High peaks and deep troughs, and so pretty much business-as-usual for nickel prices. Since 1 January this year, nickel prices have increased by close to 19%. This is in stark contrast to the development in the prices of other base metals, such as aluminium, copper and zinc, which increased by an average of only 0.2% in the same period. Why is the nickel price the odd one out, and is this here to stay?Metals Insights-Nickel_20180618.pdf (103 KB)
‘Bullish momentum’ is how the current trend in nickel prices has been characterized, with prices rising by almost 10% in the past three months and seeing a strong revival since early April. LME inventories have been declining steadily and have fallen by more than 24% this year. This has been for a variety of reasons, of which geopolitical and fundamental trends – and speculation by investors on these two trends – have been the most important. The peak in prices in April was mainly due to the sanctions announced by the US on Russian oligarchs. Initial panic was high and many investors expected the sanctions also to hit a large Russian nickel producer (Norilsk Nickel). This would significantly reduce supply in the nickel market. As a result, prices rose sharply. However, the situation soon normalized and the fundamentals regained the upper hand.

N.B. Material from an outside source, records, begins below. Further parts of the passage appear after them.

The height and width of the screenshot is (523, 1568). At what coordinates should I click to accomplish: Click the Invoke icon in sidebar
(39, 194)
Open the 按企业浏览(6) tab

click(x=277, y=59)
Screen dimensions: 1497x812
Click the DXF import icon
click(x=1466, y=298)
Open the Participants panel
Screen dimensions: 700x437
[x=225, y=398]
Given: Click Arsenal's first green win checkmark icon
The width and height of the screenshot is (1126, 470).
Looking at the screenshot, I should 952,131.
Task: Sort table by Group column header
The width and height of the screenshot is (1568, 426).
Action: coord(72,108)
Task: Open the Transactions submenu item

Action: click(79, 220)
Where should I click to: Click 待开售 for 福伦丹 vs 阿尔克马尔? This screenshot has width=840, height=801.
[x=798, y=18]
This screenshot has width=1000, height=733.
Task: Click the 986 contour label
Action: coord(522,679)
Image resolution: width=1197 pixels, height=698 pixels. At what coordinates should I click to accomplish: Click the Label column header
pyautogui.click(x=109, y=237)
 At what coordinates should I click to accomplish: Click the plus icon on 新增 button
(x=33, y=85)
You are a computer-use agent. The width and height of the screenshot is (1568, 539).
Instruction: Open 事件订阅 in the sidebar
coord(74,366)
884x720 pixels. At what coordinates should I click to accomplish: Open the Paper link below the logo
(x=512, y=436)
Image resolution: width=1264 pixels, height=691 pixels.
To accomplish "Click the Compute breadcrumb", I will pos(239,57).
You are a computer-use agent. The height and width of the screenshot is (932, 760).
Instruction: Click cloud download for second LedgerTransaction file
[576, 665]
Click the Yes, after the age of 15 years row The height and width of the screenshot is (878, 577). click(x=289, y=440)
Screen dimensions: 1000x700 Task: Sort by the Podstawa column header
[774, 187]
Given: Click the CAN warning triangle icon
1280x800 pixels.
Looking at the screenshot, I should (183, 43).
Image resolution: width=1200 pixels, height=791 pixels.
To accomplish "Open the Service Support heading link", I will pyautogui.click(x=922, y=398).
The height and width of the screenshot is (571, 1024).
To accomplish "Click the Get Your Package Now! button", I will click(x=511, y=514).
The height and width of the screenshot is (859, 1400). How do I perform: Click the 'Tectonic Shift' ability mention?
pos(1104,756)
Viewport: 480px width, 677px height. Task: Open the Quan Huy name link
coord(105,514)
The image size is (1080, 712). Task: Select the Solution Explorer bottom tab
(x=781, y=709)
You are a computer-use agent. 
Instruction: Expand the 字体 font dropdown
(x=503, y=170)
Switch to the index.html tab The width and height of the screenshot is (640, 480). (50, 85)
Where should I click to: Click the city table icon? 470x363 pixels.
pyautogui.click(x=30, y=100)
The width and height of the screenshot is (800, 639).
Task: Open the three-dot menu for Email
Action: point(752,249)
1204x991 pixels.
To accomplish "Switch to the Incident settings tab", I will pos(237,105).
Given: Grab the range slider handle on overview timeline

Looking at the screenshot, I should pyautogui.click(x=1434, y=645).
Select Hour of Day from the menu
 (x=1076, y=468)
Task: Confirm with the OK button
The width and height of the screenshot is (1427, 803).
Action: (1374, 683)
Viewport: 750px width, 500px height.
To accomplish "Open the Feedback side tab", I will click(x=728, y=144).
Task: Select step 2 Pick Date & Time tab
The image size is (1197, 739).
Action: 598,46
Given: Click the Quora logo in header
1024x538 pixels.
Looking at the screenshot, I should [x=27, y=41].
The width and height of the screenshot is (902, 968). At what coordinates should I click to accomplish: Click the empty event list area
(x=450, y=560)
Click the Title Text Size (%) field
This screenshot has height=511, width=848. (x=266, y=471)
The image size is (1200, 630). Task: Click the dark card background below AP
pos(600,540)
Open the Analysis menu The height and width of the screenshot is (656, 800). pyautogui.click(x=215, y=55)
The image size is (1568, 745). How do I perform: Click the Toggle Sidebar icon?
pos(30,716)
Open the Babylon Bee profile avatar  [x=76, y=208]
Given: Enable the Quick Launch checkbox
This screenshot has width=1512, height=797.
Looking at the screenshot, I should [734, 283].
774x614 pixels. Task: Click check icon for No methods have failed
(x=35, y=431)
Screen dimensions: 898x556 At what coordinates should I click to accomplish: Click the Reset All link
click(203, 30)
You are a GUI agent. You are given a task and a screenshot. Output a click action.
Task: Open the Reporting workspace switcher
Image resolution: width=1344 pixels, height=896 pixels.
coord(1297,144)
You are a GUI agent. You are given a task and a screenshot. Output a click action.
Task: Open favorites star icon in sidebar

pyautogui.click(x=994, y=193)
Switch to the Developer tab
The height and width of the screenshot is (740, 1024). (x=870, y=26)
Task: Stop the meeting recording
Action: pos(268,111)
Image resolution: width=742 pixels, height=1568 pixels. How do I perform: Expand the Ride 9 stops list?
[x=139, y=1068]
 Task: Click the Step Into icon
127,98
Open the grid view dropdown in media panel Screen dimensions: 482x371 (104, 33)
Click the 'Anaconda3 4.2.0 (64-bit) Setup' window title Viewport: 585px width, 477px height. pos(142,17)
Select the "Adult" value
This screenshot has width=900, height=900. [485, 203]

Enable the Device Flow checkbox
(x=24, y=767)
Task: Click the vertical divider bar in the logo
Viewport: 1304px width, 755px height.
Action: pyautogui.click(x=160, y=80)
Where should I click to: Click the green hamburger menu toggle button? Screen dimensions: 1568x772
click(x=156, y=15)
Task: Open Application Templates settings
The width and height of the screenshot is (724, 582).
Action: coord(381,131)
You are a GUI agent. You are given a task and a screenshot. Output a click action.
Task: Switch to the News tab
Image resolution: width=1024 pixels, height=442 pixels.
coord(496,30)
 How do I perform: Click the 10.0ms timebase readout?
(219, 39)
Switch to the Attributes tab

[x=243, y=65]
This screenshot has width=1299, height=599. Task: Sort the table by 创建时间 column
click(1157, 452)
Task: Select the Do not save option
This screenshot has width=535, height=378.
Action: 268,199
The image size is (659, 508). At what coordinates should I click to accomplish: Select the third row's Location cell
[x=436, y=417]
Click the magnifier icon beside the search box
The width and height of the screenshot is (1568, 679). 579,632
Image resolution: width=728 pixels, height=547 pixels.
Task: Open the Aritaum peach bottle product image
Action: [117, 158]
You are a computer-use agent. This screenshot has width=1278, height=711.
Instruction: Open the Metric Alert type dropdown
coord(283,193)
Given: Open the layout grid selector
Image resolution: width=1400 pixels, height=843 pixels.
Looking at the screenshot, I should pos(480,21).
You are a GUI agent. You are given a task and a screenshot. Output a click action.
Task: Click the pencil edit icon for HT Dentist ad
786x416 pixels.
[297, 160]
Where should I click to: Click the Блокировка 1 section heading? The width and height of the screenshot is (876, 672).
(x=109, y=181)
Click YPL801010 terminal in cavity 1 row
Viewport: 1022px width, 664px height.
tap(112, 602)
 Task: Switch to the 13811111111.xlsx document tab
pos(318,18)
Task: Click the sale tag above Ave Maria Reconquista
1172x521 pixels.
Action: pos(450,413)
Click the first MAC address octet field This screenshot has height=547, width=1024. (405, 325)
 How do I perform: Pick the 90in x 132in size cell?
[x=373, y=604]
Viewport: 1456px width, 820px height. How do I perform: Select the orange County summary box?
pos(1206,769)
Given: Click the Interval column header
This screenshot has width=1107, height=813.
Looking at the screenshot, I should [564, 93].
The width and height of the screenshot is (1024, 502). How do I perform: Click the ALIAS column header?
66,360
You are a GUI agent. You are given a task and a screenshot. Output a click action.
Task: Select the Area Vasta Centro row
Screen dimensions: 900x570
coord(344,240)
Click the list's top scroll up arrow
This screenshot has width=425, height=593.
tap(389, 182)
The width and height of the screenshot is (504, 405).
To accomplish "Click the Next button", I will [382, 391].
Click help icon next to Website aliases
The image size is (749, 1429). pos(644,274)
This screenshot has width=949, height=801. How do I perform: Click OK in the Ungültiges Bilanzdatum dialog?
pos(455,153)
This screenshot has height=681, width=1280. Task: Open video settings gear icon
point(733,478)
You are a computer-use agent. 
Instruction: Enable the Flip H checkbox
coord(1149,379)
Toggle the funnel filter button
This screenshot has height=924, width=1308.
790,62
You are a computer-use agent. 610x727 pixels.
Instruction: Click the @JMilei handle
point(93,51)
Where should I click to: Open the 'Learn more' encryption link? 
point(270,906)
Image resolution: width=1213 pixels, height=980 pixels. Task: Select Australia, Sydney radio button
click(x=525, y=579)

The bullish momentum is largely due to the expectation that future demand for nickel will be boosted by a strong impulse from the emergence of the electric car. New production facilities for lithium-ion battery materials are being built, especially in China, to meet the expected strong growth in demand for batteries for electric cars. While the increase in these production facilities is likely to continue boosting demand for nickel, various studies show that the increase in the penetration rate of the electric car in the coming years will be at a snail’s pace. The penetration rate is expected to amount to 2% of the global fleet in 2020 and rise to 30% by 2030.
Demand for nickel remains solid
For a profound analysis of demand for nickel, it is better, therefore, to focus on established large-end users of nickel, such as the stainless steel sector. This is because, globally, about 65% of all refined nickel finds its way into stainless steel products. The demand for nickel from this sector is currently in good shape, thanks to the growth in car sales, increasing activity in the construction sector and consumer spending on household appliances. As growth in the stainless steel sector in recent years has been above-average, global capacity has expanded. The challenge that the sector now faces over the coming years is to cope with overproduction and overcapacity, both of which represent an obstacle to future growth.
The influence of countries such as Indonesia and the Philippines should also not be underestimated, especially on the supply of ores. Together, these countries account for 30%-40% of total global mine production of nickel ores (particularly laterite ores), much of which is destined to be used in the production of Nickel Pig Iron (NPI, see footnote 1) in China. Lately, however, some NPI production facilities in China have had to scale back or, in some cases, even completely stop production owing to stricter environmental requirements in China. This, in turn, has increased the demand for refined nickel.
Trend in price going forward
The nickel market – and also the aluminium, copper and zinc markets – witnessed more downward pressure from a possible escalation of a trade war between the US and China, the series of disappointing macro figures from China last week and the stronger dollar. The uncertainty of the US economic policy will impact trends in base metal markets. The weaker macro figures from China are in line with our view of weakening economic growth this year. In the third quarter of 2018, the dollar is likely to strengthen further (towards EUR/USD 1.10 at the end of the third quarter) and after that the dollar will weaken again. This expected dollar trend during the third quarter will put downward pressure on base metal prices.
However, from a fundamental point of view, market condition look more favourable. The fact that the nickel market was in deficit in 2017 (and rose to 4.7% of total consumption) was one of the reasons why prices increased by 8% that year. We expect a nickel deficit of 3% of total consumption for both 2018 and 2019. This will have an upward effect on prices. On average we expect higher prices until 2019, but the moments with downward pressure on price will become more numerous.
Footnote 1: Nickel Pig Iron ‘(NPI): Because of the low production costs, NPI is a cheaper alternative to refined nickel. NPI consists of low-grade nickel laterite ore, combined with coking coal and a mixture of sand and gravel aggregates. The mixture is then heated in the oven.